After undressing waist up, I laid flat on a table with a special Amber-formed cushion surrounding me. (I cannot move at all the entire treatment time so the cushion helps hold me in position.) Then I had to put my arms above my head and hold onto a bar behind my head. And I had to be in that position for an hour. (With two bad shoulders and tight muscles from surgery, I was in pain the moment I got into position…I thought “oh gosh, this is gonna be a loooooooong hour…” And it was…)
While I was in that position, a huge machine with a couple of big arms on it was around me. One arm had a big disk thingy on it.
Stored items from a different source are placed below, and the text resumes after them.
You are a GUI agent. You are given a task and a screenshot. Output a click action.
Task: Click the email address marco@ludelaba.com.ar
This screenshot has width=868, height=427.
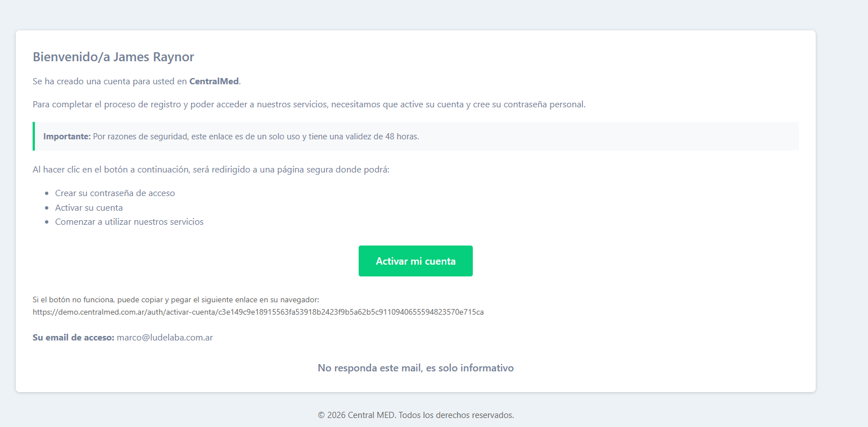point(165,338)
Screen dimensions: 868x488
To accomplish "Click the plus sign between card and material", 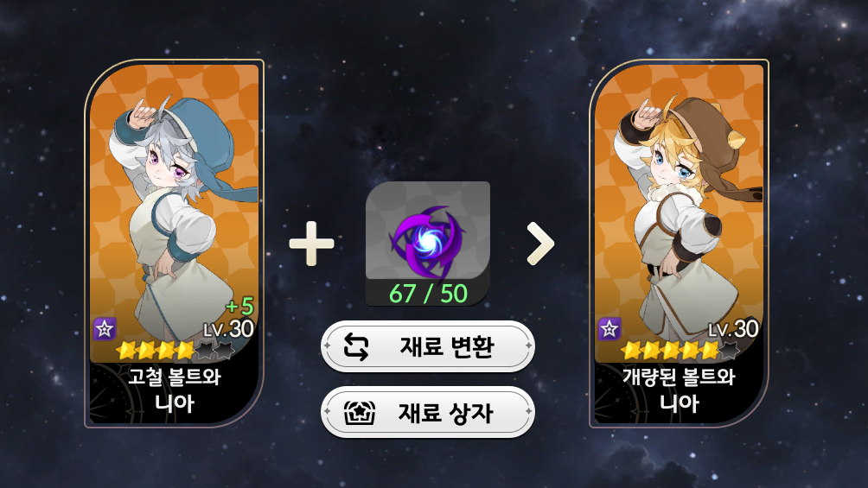I will [311, 244].
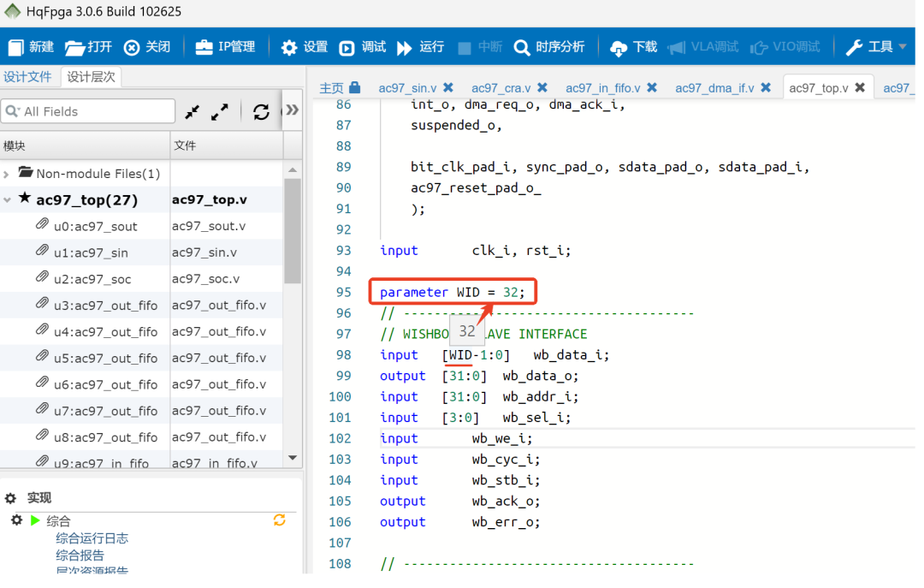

And the other, opposite of the disk, had a big flat rectanglular paddle-like thing. And the two arms rotated around me, stopping at different angles. When they stopped, they would move and adjust and make a bunch of different sounds. Then I’d be told to take in a deep breath and hold it for anywhere from 5 seconds to 30. This went on for the first 30+ minutes as they took a series of x-ray images. Then it was treatment time. Treatment was similar to the x-rays in that I couldn’t move and had to do the breathing thing over and over and over again. “Take in a breath and hold it…..good……you can breathe. Take in a breath and hold it….let a little out…good….now you can breathe. Take in a breath and hold it…take in a little more…hold it….ok, now you can breathe.” So.Tedious. At one point they put this thick sticky film on my skin and made me move my head just slightly to the right for several turns of the arms and cycles of breathing (the head turn increased my pain quite a bit which after 30+ minutes was not fabulous at all.) Then they removed the film and one of the techs came over and had me breathe in and hold it a few times while she drew all over my neck and chest with a sharpie. Finally, they completed treatment with my head still turned, a few more machinearm-rotations and more breathing instructions.
Then I was done. The techs came over and told me I could bring my arms down but I literally couldn’t move my own arms. I had to ask them to help me….and man was it painful. Throughout the whole time, I seriously had to pep-talk myself through it….”you can do it, Amber. You’ve done harder things. This won’t get the best of you and you will win this.” Haha. It makes me laugh now but the pain I was in was seriously so much that if I didn’t talk myself through it, I wouldn’t have been able to finish it. But I was not about to quit. Nope.
What was fascinating – the machine and all of the tiny little seemingly insignificant and small adjustments made to my position…because they actually make a big difference. All the breathing – well that is done to get my heart out of the way of the radiation beams so my heart doesn’t sustain any damage. And the slight turn of my head to the right – that was to keep my esophagus out of the way and protected from being radiated.
Whoa. How grateful I am for Radiation Oncology doctors and technicians that are so meticulous and precise….so attentive to detail…so careful to tediously treat me well so that the cancer is eradicated but damage to my healthy cells is minimized as much as possible.
What a day.
Numbers :: 2/19/19 :: Post 525
The numbers tell an astounding story.
Since diagnosis on August 25, 2017…18 months…….76 weeks………..532 days we’ve battled so far. To date, 183 appointments. Having met 174 DIFFERENT providers. Survived 18 chemo rounds, every 21 days, for 52 weeks……28 radiation treatments over the course of 2 months………..8 surgeries in 16 months that have left 20 separate scars on my body… And the seemingly never-ending countdown is on……37 days of tamoxifen behind me…………….3,613 to go. And these numbers don’t include the people that have thought of us, prayed for us, supported us…as that is a number I’ll never actually know. Wow.
(No post for 2/19/20)
I am glad you are writing this blog, I am glad you are including the past experiences in this journey to help remind all of us of the hell you have been through, and to help us help you (and us) navigate the waters of survivorship.
Thanks for saying that. I appreciate it so much. My heart is for others to know what surviving means. The incredible gift it is. And the challenges in what’s left behind. Love you momma.